◆ **Your task**:
Could you retype the lines below word for word, beginning with the line containing "You are a GUI" and continuing through the line containing "pos(641,446)", leaving out the pictures?

◆ **Data in this exercise**:
>> BEGIN

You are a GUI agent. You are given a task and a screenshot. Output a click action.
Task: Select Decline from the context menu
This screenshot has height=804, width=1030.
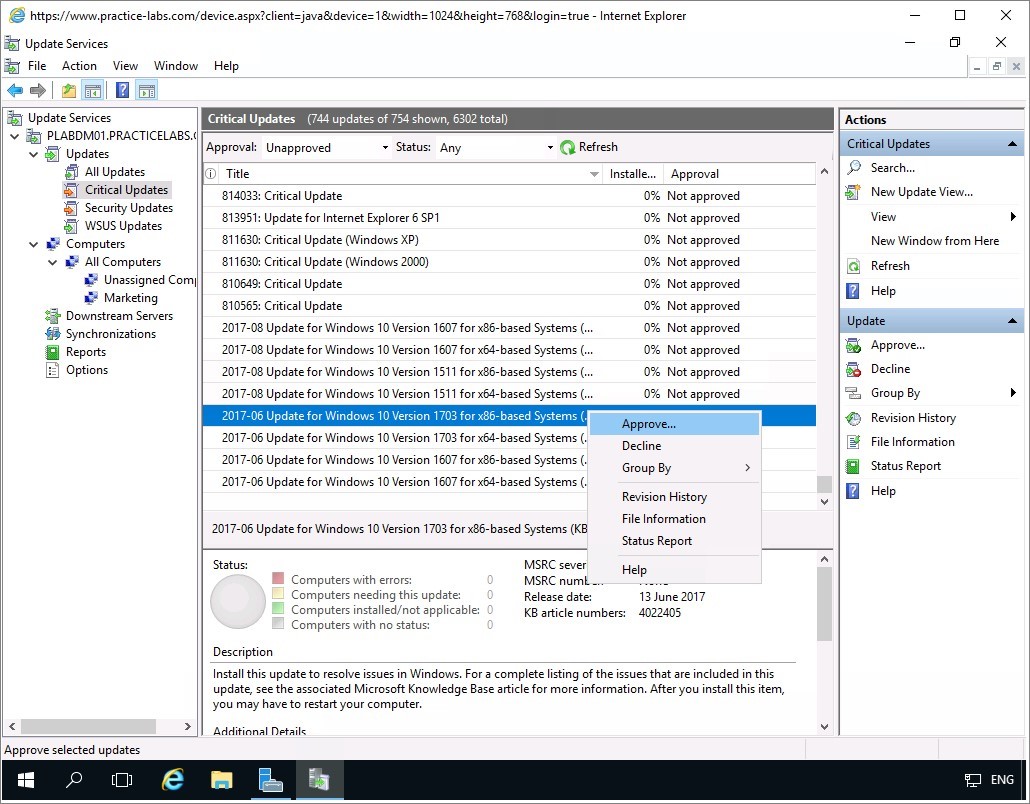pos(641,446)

>> END
>> BEGIN

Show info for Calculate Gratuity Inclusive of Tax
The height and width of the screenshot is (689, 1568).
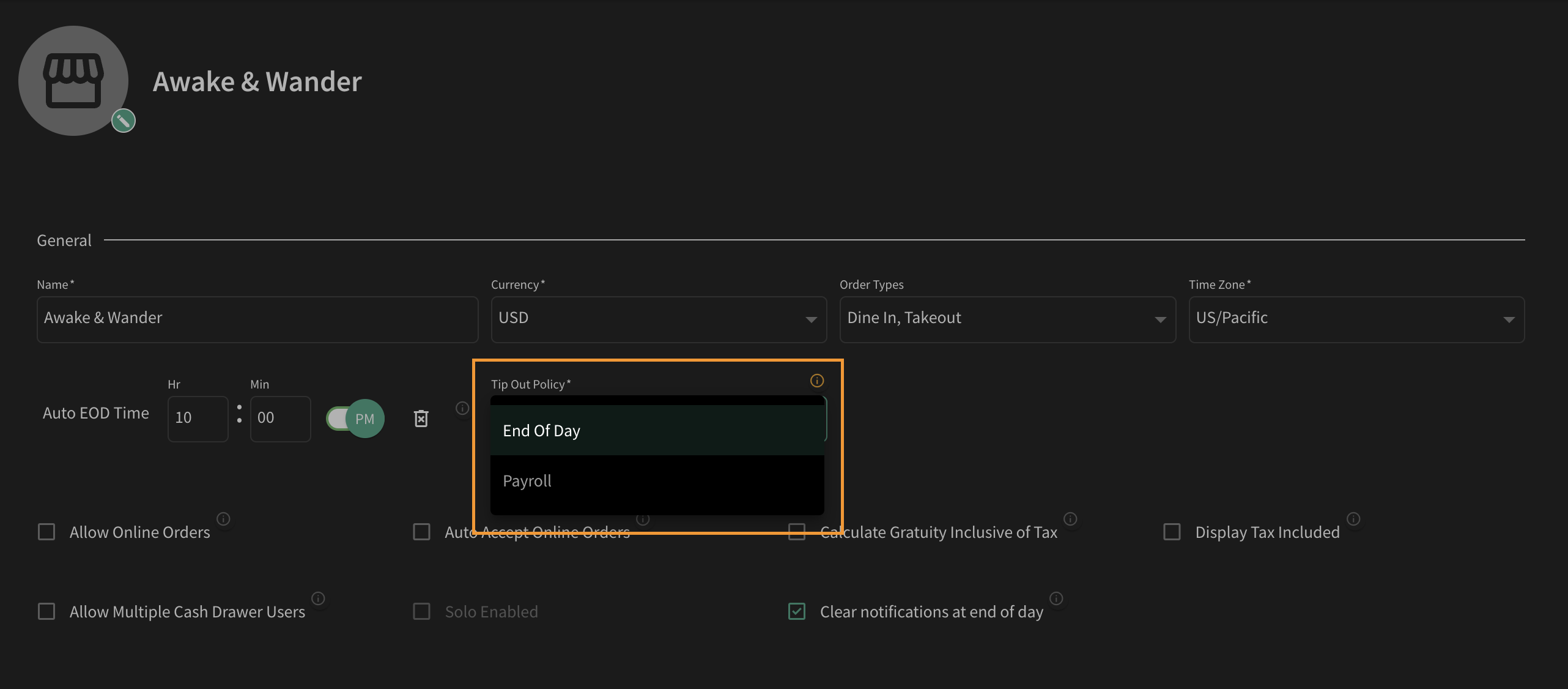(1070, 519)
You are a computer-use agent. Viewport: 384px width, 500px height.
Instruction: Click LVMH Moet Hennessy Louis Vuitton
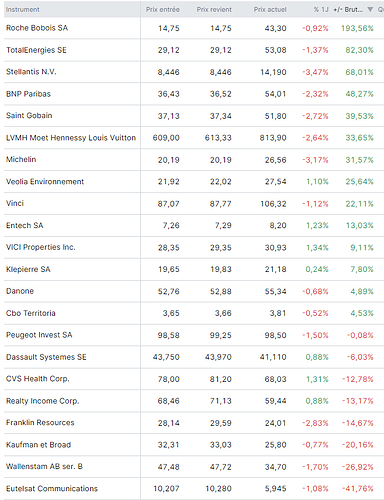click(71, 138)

>> END
>> BEGIN

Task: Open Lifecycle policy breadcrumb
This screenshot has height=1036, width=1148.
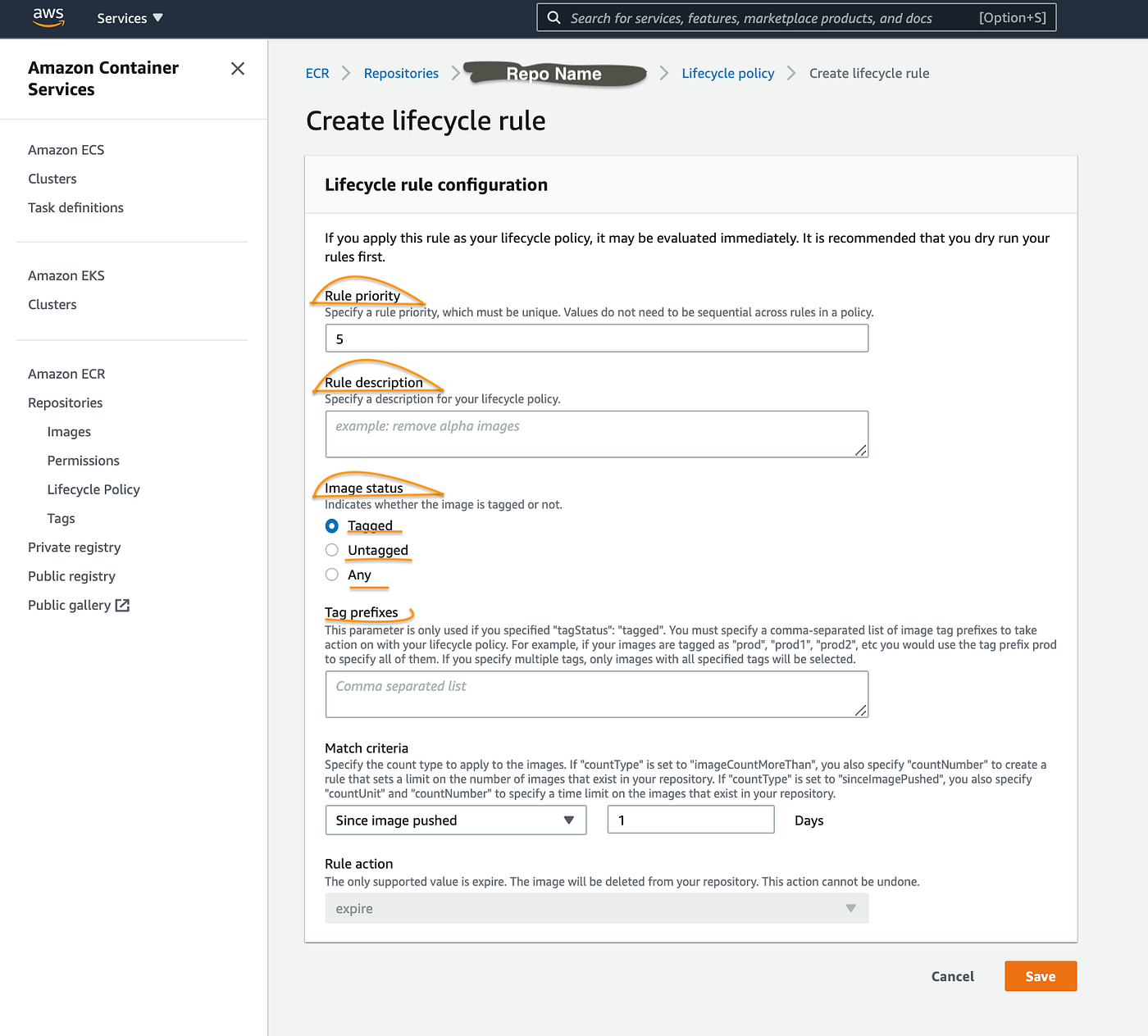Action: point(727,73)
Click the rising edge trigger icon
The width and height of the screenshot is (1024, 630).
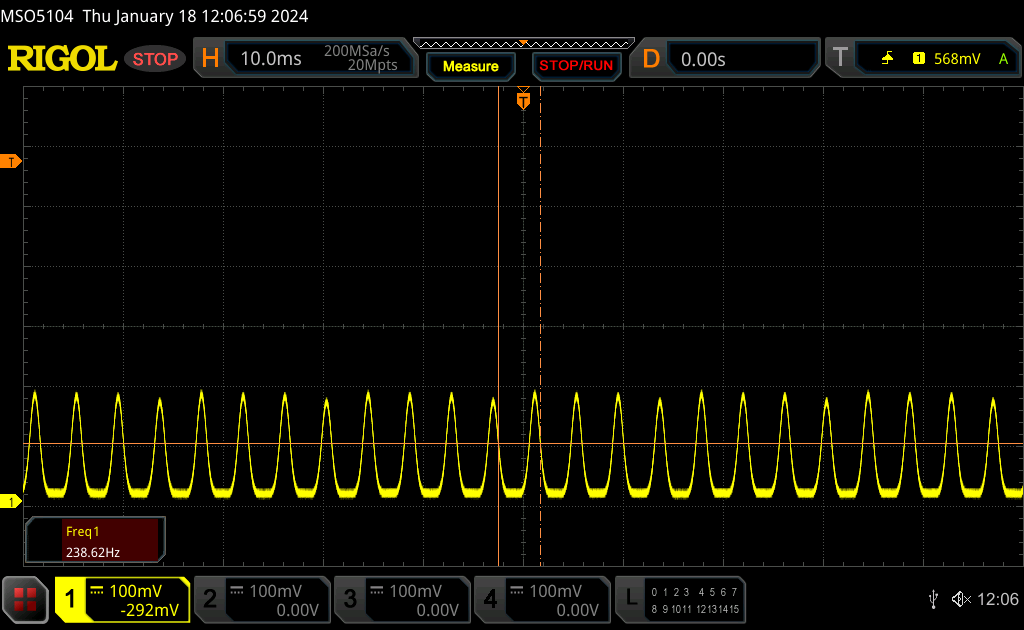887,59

>> END

◆ **Solved problem**:
You are a GUI agent. You are given a task and a screenshot. Output a click action.
Task: Select Decline from the context menu
This screenshot has height=804, width=1030.
pos(641,446)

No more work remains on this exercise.